This also brings to mind Snowflake, another actual Silicon Valley unicorn, which (full disclosure) our agency represented Snowflake right before it went public. Headquartered in San Mateo, Snowflake is a leading player in the global cloud warehouse space, whose managed service allows companies to load, integrate, analyze, and securely share data. Part of its unicorn-workhorse value is the nearly unlimited number of concurrent workloads the service can reliably handle. That’s something built for long-term value.
Snowflake dominated the headlines with its IPO. It also got the attention of Warren Buffet – who is fond of saying that he only invests in companies that he understands. On September 17, CNN reported that “Snowflake shares more than double. It’s the biggest software IPO ever.” Since the IPO, the stock has surged again by more than 200%.
Snowflake is a company that is built to do something and built to last.
But Snowflake was not the only Silicon Valley unicorn to have its moment in 2020. Airbnb went public. So did DoorDash, which continues to defy detractors.

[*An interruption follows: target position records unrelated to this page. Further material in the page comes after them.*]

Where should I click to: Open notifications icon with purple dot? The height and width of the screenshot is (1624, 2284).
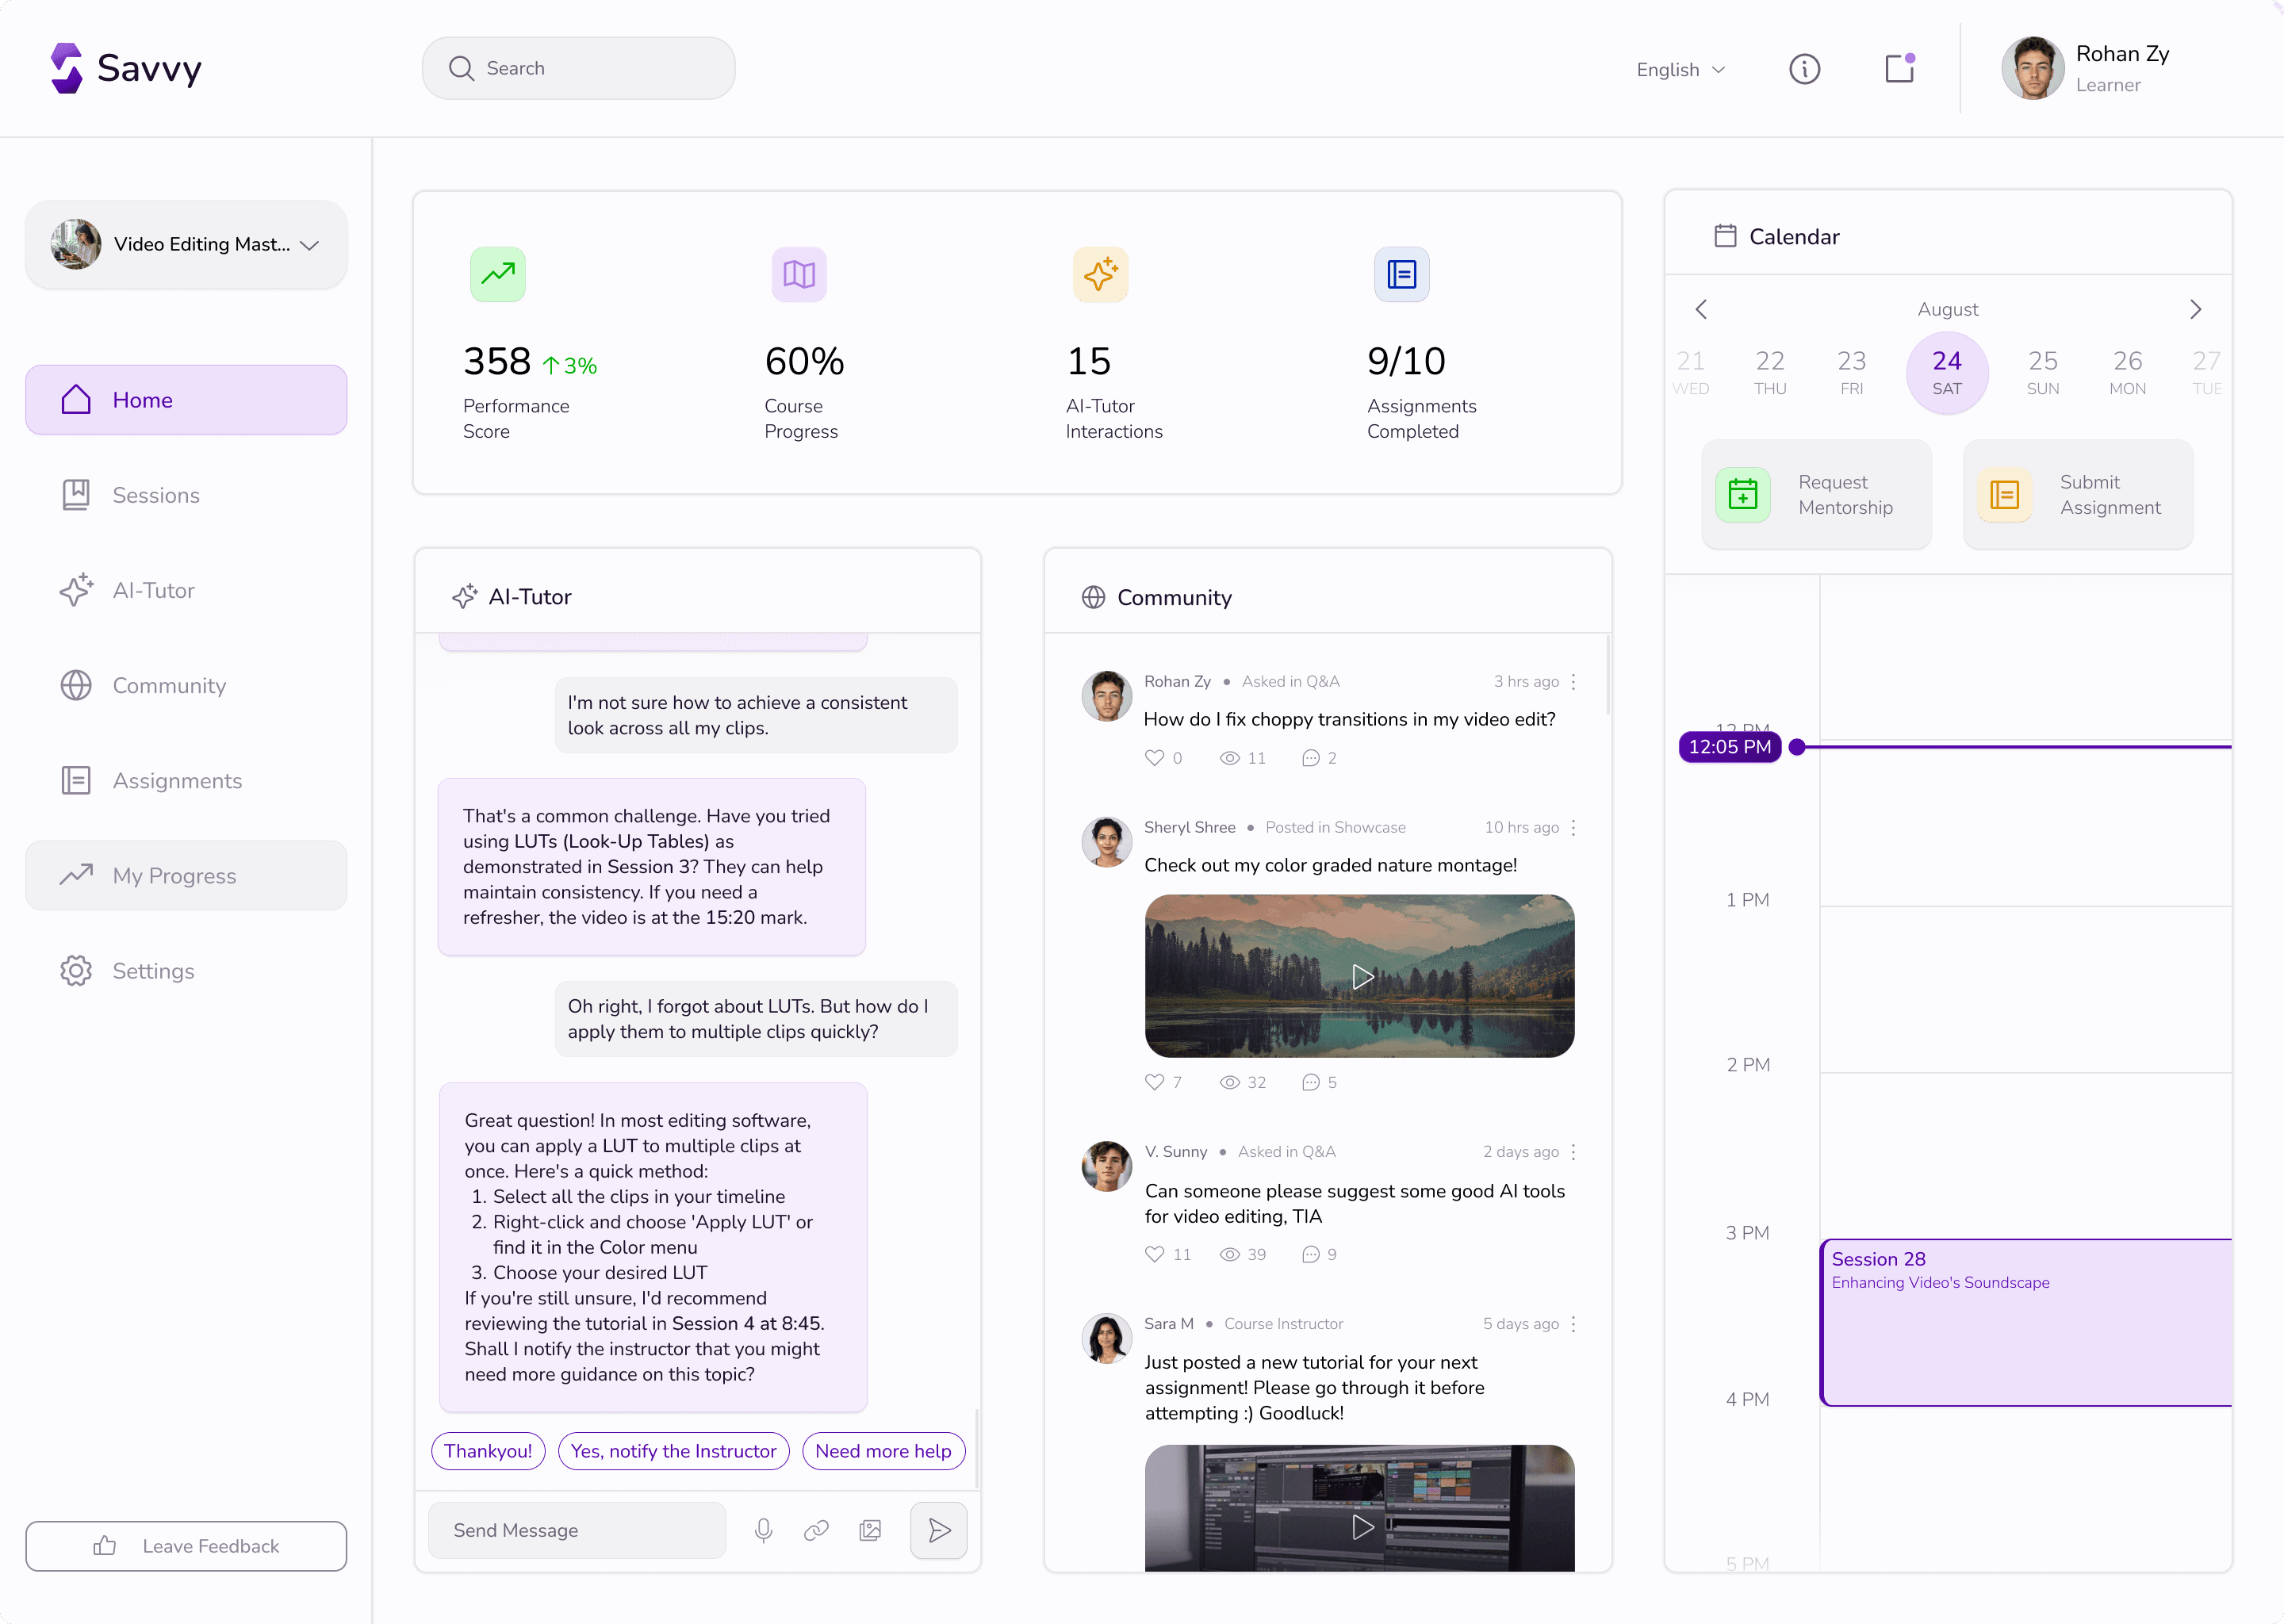(x=1898, y=69)
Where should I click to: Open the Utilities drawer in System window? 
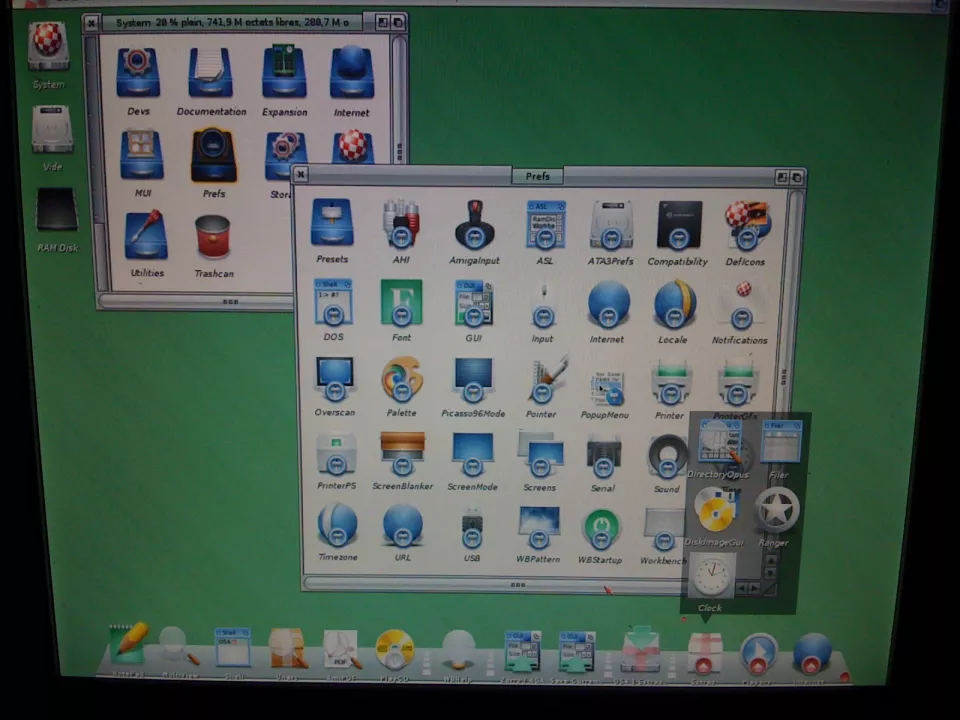coord(146,236)
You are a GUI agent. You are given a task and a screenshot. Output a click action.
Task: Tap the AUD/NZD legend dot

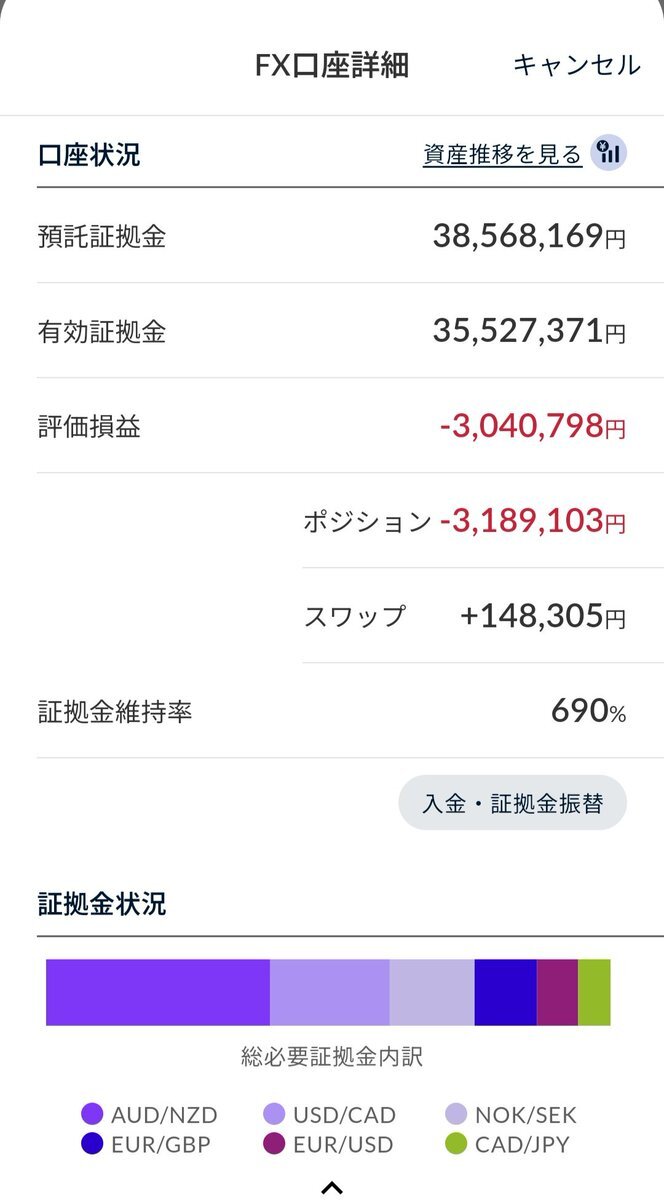93,1115
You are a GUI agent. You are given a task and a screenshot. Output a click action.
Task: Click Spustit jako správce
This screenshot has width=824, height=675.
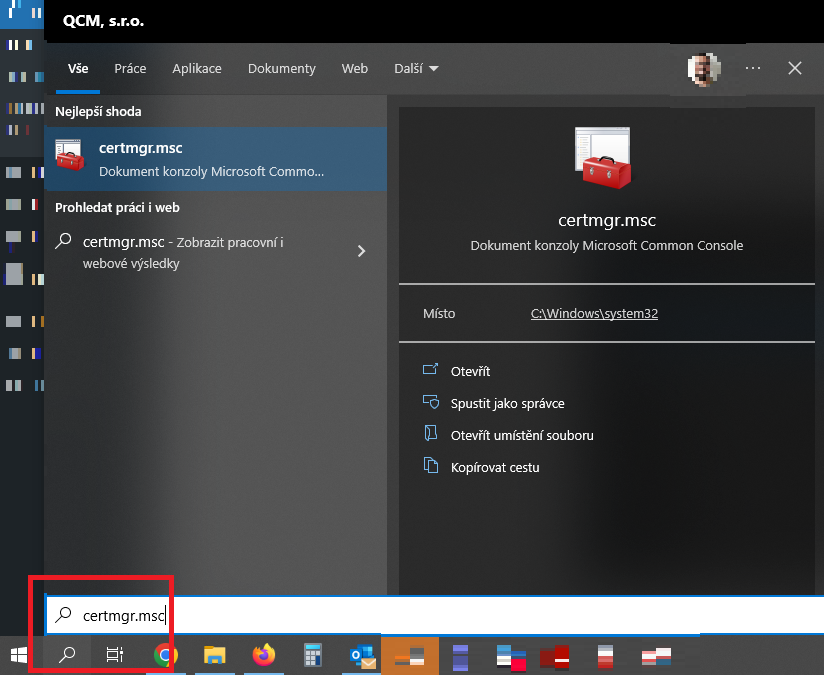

Granted, there are companies that won’t make it. But we are turning our attention in the coming year to see which other well-known names that have carved out a niche will make their public debut. Serial entrepreneur Max Levchin’s Affirm, Apoorva Mehta’s Instacart and Nextdoor could be next up for an IPO, according to Kiplinger’s. While it’s easy to paint Silicon Valley with a monolithic brush and claim the venture capitalists in Northern California overreach, many of these disruptors are on track for a solid 2021. Companies in New York, Los Angeles and the rest of the world would be wise to follow their example. As long as we can all find Silicon Valley on a map.